OSM induced recruitment of SHC to the OSMRβ sub-unit has been shown to enhance Ras/Raf/MAPK signaling and lead p38 and JNK activation.

== Clinical significance ==

The oncostatin M receptor is associated with primary cutaneous amyloidosis.

OSM signaling via the OSMR is believed to play an important role in bone turnover as Mice lacking the OSMR receptor have osteopetrotic phenotypes. Lack of OSMRβ activity has also been linked to adipose tissue inflammation and insulin resistance preceding obesity.

OSM in-vivo regulation of hematopoiesis, through stimulation of stromal cells & hematopoietic progenitors - megakaryocytic and erythrocytic progenitors, is carried out by the OSMRβ receptor.

=== Heart Disease ===
Inhibition of the OSMRβ extracellular subunit has been shown has been shown to prevent OSM-mediated down-regulation of myoglobin in cardiomyocytes and related apoptosis of cardiomyocytes in inflammatory heart failure.
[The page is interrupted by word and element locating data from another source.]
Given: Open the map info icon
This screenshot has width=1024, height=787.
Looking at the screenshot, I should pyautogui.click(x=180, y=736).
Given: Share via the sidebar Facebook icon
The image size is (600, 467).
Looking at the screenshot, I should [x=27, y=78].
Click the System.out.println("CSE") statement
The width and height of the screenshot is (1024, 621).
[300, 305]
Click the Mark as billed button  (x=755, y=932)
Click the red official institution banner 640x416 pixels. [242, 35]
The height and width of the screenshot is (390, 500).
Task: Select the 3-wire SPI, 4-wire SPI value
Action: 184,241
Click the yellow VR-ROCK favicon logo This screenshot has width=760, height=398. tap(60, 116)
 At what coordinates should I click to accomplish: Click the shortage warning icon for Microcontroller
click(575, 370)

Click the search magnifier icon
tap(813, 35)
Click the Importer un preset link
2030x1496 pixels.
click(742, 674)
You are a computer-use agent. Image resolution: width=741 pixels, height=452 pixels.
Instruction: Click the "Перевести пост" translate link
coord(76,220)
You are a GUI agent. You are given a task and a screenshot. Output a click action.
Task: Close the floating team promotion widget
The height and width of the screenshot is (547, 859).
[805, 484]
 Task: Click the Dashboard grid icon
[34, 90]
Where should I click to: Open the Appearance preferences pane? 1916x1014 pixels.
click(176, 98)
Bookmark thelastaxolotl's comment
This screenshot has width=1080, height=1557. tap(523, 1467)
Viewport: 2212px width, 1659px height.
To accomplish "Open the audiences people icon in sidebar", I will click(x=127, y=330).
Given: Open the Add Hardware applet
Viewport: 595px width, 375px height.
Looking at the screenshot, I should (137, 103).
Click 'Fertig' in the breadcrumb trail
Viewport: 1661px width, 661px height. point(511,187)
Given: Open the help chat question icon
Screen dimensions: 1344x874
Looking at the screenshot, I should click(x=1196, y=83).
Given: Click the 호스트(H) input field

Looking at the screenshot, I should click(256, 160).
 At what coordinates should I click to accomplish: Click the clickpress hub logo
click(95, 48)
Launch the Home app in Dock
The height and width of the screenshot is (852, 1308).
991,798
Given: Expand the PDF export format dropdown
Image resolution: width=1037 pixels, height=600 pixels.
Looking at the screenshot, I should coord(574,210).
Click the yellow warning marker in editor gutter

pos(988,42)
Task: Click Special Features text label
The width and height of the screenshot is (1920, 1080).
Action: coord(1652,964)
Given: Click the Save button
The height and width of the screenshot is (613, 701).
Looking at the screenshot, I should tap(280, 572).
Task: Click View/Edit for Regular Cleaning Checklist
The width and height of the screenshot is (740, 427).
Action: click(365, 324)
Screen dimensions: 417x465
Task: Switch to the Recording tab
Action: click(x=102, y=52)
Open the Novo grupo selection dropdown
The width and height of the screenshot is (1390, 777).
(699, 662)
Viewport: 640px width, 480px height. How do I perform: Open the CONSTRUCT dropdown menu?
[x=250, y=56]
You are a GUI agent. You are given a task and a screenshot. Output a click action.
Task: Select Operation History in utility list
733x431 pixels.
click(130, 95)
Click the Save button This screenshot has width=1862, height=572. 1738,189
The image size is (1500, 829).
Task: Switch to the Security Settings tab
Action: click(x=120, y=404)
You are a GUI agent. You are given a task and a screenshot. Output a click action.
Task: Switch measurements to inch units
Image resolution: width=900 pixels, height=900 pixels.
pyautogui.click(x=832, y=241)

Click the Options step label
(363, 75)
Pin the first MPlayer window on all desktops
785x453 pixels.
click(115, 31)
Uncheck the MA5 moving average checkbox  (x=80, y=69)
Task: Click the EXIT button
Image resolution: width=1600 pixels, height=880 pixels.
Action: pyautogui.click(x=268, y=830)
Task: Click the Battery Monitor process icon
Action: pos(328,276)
OSMRβ is not only overexpressed in patients with chronic dilated cardiomyopathy but has been shown to control dedifferentiation and loss of sarcomeric structures in myocardial infarction and dilated cardio myopathy. OSM and OSMRβ mediated dedifferentiation  has been shown to increase chances of survival after acute myocardial damage but poor survival rates and compromised pump functions in chronic disease states.

=== Cancer ===
OSMR activates STAT3 and transforming growth factor β (TGF-β) effector SMAD3 to regulate expression of genes responsible for inducing a mesenchymal/CSC phenotype.

OSM-induced biological effects on breast tumor– derived cell lines were specifically mediated through the gp130/OSMRB complex.

the OSM receptor (OSMR) is overexpressed in cervical squamous cell carcinomas and, independent of tumor stage, is associated with adverse clinical outcomes and higher relative risk of death.

OSM and OSMRβ are co-expressed and lead to STAT 3 activation malignant human ovarian epithelial cells.

The OSMR β  promoter gene is highly methylated in primary Colorectal Cancer tissues and  fecal DNA, it is a highly specific diagnostic biomarker of Colorectal Cancer.